■ **Source data**:
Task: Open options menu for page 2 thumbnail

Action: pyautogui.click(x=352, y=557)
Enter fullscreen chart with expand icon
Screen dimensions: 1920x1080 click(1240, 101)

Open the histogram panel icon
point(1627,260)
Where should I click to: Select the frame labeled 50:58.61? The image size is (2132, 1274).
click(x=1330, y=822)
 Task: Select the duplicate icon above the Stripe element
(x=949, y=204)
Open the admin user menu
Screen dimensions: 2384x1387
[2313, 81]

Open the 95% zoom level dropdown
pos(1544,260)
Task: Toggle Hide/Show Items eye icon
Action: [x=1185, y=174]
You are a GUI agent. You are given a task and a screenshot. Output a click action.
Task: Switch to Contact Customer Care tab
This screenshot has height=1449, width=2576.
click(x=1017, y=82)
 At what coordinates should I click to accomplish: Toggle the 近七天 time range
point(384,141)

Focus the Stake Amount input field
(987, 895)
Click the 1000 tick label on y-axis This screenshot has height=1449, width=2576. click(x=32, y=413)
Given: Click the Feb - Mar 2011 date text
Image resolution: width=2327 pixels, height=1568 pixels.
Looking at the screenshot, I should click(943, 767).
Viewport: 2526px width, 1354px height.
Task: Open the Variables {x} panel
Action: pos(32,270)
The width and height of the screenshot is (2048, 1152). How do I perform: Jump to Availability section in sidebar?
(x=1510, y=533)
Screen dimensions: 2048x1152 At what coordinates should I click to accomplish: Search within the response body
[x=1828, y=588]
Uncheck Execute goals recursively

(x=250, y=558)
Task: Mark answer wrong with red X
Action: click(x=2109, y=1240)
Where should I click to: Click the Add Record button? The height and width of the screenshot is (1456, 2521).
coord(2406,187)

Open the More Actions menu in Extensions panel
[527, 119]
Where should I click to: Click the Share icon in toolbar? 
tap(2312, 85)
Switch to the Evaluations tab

■ **What to do**: Your answer must be the lines from the one holding "Where should I click to: Click the Share" to the end of the listing above, exactly as written and nothing else.

■ **Response to the task**:
Where should I click to: Click the Share icon in toolbar? 
tap(2312, 85)
Switch to the Evaluations tab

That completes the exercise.